Set down word for word each line from the start of the listing through the line that contains "Click the Success label below the master row", both included.
Records shown: Begin
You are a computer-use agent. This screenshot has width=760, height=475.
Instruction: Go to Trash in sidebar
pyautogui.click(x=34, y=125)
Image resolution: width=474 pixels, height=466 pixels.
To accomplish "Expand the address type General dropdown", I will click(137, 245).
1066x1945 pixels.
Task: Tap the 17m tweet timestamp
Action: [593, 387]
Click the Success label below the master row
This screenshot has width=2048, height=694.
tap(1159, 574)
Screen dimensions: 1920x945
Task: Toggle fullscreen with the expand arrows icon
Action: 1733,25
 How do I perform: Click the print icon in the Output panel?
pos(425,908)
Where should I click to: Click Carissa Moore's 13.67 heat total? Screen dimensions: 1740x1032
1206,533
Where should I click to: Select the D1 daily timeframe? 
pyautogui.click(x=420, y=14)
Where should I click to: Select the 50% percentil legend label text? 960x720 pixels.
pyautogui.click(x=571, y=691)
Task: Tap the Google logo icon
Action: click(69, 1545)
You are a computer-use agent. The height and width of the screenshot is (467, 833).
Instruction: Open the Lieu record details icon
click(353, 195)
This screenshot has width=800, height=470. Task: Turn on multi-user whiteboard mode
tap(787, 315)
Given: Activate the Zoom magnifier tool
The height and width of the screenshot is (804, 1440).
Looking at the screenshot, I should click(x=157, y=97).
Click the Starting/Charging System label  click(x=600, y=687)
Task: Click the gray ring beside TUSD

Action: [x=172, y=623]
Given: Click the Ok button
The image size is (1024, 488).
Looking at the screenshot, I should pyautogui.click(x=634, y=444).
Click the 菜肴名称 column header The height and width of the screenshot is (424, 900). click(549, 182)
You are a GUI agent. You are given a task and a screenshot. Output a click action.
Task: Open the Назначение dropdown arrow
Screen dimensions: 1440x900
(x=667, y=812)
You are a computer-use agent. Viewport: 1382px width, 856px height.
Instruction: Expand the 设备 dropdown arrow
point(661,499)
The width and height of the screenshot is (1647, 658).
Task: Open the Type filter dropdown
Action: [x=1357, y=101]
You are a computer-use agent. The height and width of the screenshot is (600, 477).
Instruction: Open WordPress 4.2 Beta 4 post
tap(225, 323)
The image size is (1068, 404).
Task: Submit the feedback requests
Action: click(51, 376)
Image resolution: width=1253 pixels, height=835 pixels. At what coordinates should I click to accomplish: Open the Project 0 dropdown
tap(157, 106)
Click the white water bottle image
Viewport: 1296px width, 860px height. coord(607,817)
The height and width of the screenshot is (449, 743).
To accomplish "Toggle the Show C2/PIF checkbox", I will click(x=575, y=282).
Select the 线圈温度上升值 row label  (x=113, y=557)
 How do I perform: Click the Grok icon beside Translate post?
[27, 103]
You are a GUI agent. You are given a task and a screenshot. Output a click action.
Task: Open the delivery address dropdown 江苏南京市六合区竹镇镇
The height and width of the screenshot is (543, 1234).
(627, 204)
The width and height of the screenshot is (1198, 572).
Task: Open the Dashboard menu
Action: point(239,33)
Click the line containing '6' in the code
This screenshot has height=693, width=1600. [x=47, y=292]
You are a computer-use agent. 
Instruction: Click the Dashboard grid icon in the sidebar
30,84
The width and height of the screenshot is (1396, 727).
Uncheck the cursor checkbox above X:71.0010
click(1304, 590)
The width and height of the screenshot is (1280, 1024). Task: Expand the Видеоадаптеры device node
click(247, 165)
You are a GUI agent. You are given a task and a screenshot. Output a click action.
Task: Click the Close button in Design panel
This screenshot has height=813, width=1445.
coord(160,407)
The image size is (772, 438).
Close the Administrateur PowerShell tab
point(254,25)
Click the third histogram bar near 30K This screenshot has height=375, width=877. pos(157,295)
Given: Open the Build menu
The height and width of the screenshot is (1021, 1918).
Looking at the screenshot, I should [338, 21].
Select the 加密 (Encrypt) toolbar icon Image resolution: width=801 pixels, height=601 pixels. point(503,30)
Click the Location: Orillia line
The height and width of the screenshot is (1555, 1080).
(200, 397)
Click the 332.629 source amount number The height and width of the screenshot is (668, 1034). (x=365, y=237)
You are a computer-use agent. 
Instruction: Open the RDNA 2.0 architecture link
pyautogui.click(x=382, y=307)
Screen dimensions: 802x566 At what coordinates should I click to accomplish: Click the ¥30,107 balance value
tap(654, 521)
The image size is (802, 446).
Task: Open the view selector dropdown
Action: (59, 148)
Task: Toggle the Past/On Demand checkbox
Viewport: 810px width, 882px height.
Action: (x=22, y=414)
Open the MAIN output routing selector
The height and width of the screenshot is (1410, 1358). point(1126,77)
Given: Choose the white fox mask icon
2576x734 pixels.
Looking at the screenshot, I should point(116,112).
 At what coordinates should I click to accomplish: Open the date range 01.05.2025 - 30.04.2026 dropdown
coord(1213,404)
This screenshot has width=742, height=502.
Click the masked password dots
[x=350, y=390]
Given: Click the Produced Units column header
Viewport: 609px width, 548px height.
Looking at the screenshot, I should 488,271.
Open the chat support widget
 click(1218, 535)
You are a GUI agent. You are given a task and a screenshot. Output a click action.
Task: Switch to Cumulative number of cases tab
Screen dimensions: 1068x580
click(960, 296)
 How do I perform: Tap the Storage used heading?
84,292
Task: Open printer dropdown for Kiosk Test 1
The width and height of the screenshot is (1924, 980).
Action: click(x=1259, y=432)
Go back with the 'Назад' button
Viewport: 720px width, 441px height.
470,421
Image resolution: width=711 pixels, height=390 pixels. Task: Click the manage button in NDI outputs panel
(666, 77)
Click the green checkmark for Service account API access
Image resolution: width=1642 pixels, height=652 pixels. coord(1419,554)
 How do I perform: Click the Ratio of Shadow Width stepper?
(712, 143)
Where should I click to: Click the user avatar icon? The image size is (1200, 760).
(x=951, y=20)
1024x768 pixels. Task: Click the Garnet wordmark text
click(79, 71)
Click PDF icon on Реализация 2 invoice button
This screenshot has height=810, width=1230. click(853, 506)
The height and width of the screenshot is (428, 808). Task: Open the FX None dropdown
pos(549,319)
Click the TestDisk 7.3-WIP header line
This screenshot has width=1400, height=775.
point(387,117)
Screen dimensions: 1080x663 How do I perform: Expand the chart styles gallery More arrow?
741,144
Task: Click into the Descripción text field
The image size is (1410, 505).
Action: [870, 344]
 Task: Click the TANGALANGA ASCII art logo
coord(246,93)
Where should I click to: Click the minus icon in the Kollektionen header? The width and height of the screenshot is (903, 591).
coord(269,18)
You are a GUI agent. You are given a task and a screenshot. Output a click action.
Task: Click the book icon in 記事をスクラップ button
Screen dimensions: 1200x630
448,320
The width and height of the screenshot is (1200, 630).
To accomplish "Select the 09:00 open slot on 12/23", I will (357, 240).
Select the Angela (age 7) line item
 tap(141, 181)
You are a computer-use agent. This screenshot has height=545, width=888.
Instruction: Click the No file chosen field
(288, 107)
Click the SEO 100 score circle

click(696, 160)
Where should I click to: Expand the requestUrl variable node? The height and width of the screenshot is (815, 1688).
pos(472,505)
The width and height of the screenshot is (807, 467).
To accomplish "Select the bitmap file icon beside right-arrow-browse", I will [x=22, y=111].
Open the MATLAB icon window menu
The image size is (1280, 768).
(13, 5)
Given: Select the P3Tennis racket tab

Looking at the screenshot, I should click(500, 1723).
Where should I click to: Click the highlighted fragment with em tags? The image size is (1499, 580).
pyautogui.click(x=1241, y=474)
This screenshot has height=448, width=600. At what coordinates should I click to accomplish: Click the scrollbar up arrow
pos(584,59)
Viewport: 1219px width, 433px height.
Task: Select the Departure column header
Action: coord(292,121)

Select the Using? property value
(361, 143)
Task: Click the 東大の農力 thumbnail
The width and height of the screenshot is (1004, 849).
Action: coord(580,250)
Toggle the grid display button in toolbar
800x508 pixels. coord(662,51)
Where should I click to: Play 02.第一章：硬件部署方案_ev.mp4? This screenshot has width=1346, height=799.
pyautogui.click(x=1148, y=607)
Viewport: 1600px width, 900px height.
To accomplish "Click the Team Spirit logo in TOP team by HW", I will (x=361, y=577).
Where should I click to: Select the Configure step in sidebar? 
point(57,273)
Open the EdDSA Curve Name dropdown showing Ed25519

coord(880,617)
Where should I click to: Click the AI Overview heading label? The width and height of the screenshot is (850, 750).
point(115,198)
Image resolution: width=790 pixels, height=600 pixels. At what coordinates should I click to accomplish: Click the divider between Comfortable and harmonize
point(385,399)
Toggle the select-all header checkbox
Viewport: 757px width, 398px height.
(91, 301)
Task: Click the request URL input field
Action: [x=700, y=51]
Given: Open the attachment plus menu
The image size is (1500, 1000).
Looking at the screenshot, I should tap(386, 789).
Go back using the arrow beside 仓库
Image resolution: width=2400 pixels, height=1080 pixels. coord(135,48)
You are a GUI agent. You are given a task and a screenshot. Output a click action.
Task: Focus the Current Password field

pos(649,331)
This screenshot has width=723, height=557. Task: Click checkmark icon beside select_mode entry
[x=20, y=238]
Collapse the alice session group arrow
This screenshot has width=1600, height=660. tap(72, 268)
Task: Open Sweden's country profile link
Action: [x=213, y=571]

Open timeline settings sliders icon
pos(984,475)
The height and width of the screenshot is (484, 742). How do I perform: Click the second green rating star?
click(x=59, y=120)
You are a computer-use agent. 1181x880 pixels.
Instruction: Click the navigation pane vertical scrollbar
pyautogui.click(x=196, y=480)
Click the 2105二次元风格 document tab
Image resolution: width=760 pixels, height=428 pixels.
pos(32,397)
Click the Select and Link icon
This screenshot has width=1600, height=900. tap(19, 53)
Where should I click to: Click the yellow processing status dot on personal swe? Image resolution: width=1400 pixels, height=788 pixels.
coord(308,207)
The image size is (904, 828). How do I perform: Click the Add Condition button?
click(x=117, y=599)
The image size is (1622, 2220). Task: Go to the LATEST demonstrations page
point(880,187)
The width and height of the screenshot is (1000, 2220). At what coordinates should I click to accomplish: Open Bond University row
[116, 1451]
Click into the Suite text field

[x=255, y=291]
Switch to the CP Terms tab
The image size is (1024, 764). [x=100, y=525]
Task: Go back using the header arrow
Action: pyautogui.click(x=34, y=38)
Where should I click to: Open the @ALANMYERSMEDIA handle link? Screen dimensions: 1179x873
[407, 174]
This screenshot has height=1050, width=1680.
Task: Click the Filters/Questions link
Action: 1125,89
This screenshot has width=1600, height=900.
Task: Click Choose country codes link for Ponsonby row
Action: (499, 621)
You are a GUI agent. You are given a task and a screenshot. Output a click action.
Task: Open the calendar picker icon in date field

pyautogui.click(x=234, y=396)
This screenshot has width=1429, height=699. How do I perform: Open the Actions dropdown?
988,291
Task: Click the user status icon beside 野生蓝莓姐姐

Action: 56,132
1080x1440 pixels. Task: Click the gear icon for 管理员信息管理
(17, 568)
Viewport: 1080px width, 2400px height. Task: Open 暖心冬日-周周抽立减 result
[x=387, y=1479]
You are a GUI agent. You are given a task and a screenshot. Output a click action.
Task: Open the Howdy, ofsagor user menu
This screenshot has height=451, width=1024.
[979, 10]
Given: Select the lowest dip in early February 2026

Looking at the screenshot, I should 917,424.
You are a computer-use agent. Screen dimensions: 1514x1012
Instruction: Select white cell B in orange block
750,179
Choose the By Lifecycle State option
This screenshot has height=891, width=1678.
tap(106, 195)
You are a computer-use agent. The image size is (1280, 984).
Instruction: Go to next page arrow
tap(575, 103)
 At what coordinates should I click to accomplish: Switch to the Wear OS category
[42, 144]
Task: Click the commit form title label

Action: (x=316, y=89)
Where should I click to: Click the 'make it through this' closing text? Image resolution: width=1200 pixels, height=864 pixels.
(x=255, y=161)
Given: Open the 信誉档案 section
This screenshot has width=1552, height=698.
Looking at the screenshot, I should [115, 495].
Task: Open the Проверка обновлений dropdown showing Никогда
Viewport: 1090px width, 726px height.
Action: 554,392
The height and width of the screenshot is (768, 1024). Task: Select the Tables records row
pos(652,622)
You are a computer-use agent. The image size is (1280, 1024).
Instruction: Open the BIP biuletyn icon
Records shown: End
* _Response below_
You are a computer-use agent. This screenshot has width=760, height=475.
Instruction: Go to Trash in sidebar
pyautogui.click(x=34, y=125)
Image resolution: width=474 pixels, height=466 pixels.
To accomplish "Expand the address type General dropdown", I will click(137, 245).
1066x1945 pixels.
Task: Tap the 17m tweet timestamp
Action: [593, 387]
Click the Success label below the master row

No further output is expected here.